**SET EXERCISE**
Reproduce each of the following records verbatim, line for line.

· · · ·

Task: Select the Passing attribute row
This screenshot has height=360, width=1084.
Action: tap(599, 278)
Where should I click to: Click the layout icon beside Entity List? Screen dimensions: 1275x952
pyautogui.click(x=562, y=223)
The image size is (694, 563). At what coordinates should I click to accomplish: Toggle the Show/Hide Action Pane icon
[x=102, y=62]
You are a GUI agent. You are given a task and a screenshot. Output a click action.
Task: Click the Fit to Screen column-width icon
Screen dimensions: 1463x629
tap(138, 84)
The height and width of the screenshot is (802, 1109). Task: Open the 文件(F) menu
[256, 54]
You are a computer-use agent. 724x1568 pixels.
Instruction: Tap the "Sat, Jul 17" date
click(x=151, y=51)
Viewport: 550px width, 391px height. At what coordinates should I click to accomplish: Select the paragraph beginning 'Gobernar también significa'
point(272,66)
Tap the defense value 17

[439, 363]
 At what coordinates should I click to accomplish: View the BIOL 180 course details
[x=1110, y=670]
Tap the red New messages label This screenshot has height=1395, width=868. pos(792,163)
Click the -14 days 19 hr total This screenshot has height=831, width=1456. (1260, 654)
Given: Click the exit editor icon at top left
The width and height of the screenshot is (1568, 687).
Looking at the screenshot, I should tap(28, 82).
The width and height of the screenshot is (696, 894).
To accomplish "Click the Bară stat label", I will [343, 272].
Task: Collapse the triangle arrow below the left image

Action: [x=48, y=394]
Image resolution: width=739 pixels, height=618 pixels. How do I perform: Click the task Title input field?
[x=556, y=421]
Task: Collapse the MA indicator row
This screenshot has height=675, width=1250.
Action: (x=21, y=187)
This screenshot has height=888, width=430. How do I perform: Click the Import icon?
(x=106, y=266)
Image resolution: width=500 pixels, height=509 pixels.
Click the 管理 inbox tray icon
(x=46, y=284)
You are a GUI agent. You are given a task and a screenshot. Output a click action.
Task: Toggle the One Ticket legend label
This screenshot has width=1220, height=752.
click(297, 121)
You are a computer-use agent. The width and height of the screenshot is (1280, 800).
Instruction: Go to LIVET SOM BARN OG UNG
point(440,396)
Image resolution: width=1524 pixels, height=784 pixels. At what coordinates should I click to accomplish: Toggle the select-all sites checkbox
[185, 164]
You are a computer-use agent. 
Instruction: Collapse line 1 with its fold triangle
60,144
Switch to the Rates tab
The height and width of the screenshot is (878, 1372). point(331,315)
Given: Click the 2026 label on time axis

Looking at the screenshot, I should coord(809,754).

· · · ·

**ANSWER FOR THIS EXERCISE**
Task: Select the Passing attribute row
This screenshot has height=360, width=1084.
Action: tap(599, 278)
Where should I click to: Click the layout icon beside Entity List? Screen dimensions: 1275x952
pyautogui.click(x=562, y=223)
The image size is (694, 563). At what coordinates should I click to accomplish: Toggle the Show/Hide Action Pane icon
[x=102, y=62]
You are a GUI agent. You are given a task and a screenshot. Output a click action.
Task: Click the Fit to Screen column-width icon
Screen dimensions: 1463x629
tap(138, 84)
The height and width of the screenshot is (802, 1109). Task: Open the 文件(F) menu
[256, 54]
You are a computer-use agent. 724x1568 pixels.
Instruction: Tap the "Sat, Jul 17" date
click(x=151, y=51)
Viewport: 550px width, 391px height. At what coordinates should I click to accomplish: Select the paragraph beginning 'Gobernar también significa'
point(272,66)
Tap the defense value 17

[439, 363]
 At what coordinates should I click to accomplish: View the BIOL 180 course details
[x=1110, y=670]
Tap the red New messages label This screenshot has height=1395, width=868. pos(792,163)
Click the -14 days 19 hr total This screenshot has height=831, width=1456. (1260, 654)
Given: Click the exit editor icon at top left
The width and height of the screenshot is (1568, 687).
Looking at the screenshot, I should tap(28, 82).
The width and height of the screenshot is (696, 894).
To accomplish "Click the Bară stat label", I will [343, 272].
Task: Collapse the triangle arrow below the left image

Action: [x=48, y=394]
Image resolution: width=739 pixels, height=618 pixels. How do I perform: Click the task Title input field?
[x=556, y=421]
Task: Collapse the MA indicator row
This screenshot has height=675, width=1250.
Action: (x=21, y=187)
This screenshot has height=888, width=430. How do I perform: Click the Import icon?
(x=106, y=266)
Image resolution: width=500 pixels, height=509 pixels.
Click the 管理 inbox tray icon
(x=46, y=284)
You are a GUI agent. You are given a task and a screenshot. Output a click action.
Task: Toggle the One Ticket legend label
This screenshot has width=1220, height=752.
click(297, 121)
You are a computer-use agent. The width and height of the screenshot is (1280, 800).
Instruction: Go to LIVET SOM BARN OG UNG
point(440,396)
Image resolution: width=1524 pixels, height=784 pixels. At what coordinates should I click to accomplish: Toggle the select-all sites checkbox
[185, 164]
You are a computer-use agent. 
Instruction: Collapse line 1 with its fold triangle
60,144
Switch to the Rates tab
The height and width of the screenshot is (878, 1372). point(331,315)
Given: Click the 2026 label on time axis

Looking at the screenshot, I should coord(809,754).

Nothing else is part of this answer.